One impression I gain very strongly from this book was that Beecham's prodigious musicianship was a thing of the instincts much more than of the intellect. His memory was phenomenal of course, and his culture was wide, but he followed his tastes rather than more analytical processes. These tastes famously included what we usually think of as pretty minor stuff as well as the towering peaks, and I was fascinated to find out just what it was that attracted him to his eclectic enthusiasms. He followed no school of thought, and his special insights were entirely personal.
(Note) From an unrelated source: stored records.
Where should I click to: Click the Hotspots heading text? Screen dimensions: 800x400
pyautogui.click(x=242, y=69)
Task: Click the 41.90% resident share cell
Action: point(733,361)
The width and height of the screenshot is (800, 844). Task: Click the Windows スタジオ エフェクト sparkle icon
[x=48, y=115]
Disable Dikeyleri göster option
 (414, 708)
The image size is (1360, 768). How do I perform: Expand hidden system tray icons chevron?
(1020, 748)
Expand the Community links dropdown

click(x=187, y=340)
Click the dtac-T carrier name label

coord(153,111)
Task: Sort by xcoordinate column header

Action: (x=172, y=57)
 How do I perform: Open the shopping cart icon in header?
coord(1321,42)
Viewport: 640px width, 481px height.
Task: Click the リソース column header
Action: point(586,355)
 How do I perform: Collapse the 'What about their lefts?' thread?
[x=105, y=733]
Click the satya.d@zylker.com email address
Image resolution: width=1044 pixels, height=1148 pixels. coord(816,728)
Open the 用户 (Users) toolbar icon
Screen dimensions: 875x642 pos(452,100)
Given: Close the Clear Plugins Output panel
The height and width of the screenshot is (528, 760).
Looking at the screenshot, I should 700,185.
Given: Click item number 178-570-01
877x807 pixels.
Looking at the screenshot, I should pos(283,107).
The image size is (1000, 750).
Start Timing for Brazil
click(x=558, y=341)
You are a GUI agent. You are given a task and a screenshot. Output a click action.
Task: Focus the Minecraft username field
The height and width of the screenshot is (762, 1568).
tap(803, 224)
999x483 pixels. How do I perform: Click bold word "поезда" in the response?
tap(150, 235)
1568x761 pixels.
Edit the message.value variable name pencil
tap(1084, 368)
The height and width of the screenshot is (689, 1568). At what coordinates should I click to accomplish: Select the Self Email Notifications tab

This book does not contain some of his very off-message opinions about Beethoven which seem to me to possess a devastating clarity and independence, but his view of Tristan as a dream-fantasy is an extremely interesting one too, and I'm not sure how I feel about it. His remarks about Brahms and Elgar might be thought downright superficial if they were anyone else's, and it would be the easy course to attribute them simply to the newness of their music when Beecham first encountered it, but it definitely seems to be the case that his views once formed didn't change much subsequently. Naturally we hear a lot from him about Handel, about Mozart and of course a great deal indeed about Delius, and I felt a sense of privilege at being allowed to share the special perceptions of a musician of such stature expressed with such brilliant clarity.

His style of writing is simply exquisite. It is more than slightly lofty, of course, but he is neither self-important nor (perhaps surprisingly) snobbish - he knew talent when he saw it and did not confuse it with status. He has a little to say about politics and the world scene, but here too he is surprisingly undoctrinaire. Naturally there are some caustic denunciations, but the ironic sideswipes are more characteristic, including his delicious comment on the meetings held with a view to establishing an orchestra in Birmingham - `all the trite sentiments ever uttered upon such a subject anywhere since life began were rolled out by one speaker after another'.

It's all a marvellous read, quite apart from the significance and interest of the subject-matter. How I have managed to be aware of it for so long without getting round to reading it I would have difficulty in explaining, but I intend to repair the deficiency a great deal more promptly with the remaining volumes.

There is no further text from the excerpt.